He explained that RUSADA had used a rule established within the Court of Arbitration for Sport relating to a cycling case in which competition results were related only to the blood reading at the time, with a window of a month before or after.
"You can say, 'This blood value at the World Championships is normal.
"'So why disqualify?'"
But there are a lot of pros and cons to the argument.
Obviously when you have an athlete for whom eight out of 10 values are abnormal you say well it is more likely than not that the athlete dopes all his career, especially when you can bring in historical data as we have in the IAAF.
"We are going to look at these profiles before we are reaching full decision," said Capdevielle.
"We are going to send information to our experts and legal counsel and decide in the next week or two whether we have a different view on this.
"And whether the 2011 results should be disqualified."
Among those awaiting the ruling with keen interest will be Britain's Olympic heptathlon champion Jessica Ennis, who took silver behind Chernova at the 2011 IAAF World Championships in Daegu.
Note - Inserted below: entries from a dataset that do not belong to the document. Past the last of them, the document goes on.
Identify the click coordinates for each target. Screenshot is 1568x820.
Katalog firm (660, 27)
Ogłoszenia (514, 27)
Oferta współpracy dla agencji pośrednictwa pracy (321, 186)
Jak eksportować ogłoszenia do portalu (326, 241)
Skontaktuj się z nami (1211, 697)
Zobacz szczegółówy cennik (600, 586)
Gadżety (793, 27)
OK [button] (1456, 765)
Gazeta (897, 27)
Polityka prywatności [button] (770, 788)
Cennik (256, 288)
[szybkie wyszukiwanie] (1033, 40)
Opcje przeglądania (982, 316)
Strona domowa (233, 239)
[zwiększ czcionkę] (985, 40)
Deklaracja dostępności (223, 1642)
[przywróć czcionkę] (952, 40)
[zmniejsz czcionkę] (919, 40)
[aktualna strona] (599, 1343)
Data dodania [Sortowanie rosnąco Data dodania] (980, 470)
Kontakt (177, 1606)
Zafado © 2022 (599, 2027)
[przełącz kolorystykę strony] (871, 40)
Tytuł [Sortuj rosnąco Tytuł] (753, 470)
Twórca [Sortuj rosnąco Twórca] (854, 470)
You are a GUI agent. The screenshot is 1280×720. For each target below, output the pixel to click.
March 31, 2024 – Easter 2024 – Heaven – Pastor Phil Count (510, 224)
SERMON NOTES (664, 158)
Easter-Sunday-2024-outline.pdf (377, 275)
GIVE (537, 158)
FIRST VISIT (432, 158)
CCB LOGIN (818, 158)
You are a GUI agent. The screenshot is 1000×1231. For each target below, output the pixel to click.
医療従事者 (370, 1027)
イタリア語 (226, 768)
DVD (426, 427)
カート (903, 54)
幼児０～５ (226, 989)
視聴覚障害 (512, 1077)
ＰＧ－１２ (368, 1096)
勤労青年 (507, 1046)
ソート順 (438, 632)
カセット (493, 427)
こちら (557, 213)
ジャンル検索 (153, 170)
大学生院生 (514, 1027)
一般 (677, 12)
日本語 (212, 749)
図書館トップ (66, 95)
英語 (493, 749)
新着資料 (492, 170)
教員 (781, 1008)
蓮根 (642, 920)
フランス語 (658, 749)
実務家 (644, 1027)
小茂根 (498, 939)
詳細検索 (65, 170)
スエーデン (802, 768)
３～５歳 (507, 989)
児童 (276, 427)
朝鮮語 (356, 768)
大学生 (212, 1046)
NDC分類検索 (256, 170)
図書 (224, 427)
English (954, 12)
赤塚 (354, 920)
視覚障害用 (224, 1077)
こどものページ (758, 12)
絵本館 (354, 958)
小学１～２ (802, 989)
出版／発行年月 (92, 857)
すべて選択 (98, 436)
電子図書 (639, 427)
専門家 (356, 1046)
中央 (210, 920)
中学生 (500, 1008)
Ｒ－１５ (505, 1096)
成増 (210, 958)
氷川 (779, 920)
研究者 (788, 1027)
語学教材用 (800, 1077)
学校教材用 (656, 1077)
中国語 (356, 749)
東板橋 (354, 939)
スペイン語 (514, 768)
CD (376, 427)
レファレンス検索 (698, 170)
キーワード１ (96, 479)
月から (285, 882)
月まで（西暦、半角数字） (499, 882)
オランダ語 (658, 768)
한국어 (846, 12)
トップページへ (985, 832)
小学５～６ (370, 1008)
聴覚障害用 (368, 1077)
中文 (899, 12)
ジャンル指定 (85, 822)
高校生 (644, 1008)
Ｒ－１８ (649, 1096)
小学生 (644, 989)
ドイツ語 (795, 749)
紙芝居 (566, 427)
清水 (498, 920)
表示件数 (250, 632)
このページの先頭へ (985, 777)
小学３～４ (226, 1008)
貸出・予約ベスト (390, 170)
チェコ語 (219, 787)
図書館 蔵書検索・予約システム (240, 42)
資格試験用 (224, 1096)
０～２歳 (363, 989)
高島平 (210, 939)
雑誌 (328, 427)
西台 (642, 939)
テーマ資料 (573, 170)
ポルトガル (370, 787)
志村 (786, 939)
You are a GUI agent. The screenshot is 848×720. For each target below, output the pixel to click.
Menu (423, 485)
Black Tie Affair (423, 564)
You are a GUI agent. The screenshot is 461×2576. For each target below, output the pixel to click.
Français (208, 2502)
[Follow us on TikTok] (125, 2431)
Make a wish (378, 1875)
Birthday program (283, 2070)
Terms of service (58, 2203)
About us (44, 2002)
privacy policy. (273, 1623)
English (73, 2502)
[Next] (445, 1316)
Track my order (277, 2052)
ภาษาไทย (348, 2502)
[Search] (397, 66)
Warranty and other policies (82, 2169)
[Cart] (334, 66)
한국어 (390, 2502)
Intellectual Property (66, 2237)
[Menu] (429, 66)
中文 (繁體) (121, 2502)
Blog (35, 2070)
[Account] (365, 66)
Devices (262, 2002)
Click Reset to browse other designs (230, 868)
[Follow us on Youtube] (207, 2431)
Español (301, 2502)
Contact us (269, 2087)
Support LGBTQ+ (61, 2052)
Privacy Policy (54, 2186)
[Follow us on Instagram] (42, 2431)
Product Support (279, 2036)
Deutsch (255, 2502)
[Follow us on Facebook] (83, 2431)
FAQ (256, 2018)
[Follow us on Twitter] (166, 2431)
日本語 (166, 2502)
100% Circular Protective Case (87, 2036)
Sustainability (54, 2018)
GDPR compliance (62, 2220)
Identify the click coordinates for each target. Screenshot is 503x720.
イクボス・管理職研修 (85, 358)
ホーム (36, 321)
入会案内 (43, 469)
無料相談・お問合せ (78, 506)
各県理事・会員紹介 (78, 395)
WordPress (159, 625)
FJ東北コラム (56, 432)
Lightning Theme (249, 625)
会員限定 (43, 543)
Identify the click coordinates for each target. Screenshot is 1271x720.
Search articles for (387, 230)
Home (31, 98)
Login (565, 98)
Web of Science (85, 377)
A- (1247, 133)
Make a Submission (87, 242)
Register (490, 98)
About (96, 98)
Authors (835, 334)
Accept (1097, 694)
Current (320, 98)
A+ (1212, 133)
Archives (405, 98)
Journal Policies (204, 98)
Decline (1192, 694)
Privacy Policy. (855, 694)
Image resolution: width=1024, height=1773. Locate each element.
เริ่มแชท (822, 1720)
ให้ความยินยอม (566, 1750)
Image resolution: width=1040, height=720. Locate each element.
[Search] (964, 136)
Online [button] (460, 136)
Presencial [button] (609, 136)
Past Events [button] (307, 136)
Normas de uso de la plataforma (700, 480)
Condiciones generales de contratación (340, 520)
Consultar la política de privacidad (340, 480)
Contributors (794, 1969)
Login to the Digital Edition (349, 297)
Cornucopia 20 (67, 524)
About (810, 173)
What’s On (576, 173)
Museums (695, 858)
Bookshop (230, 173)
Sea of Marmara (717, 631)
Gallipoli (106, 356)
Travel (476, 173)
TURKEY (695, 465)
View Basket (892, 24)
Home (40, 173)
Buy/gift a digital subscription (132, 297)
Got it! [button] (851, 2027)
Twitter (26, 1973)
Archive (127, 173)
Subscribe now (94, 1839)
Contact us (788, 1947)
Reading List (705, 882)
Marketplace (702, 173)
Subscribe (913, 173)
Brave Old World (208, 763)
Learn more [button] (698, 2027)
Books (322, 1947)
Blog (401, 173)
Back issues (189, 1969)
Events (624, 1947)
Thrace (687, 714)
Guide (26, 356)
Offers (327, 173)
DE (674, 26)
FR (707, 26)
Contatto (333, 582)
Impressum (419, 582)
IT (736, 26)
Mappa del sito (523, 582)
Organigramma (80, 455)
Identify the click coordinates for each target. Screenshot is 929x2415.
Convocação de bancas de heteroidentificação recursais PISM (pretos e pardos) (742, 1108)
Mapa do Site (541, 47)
Meanwhile, Capdevielle has revealed that nine Turkish coaches were sanctioned last year following a mass of doping cases within the domestic sport, with suspensions following for stars such as Nevin Yanit, the double European 100m hurdles champion.
"In Turkey in 2013 and 2014 we had 45-50 cases of doping," said Capdevielle.
"So we sat down with the Turkish Athletic Federation and said, 'OK guys, you have got to do something about it.
"'You cannot only do one case after another.
"'You have to interview each athlete one-by-one, and ask him or her all the background information which allows you to find the real source of the problem.'
"And they did and they sanctioned nine coaches last year.
"And this is really something positive and where we at the IAAF need the support of the Federation or the national doping agency to do."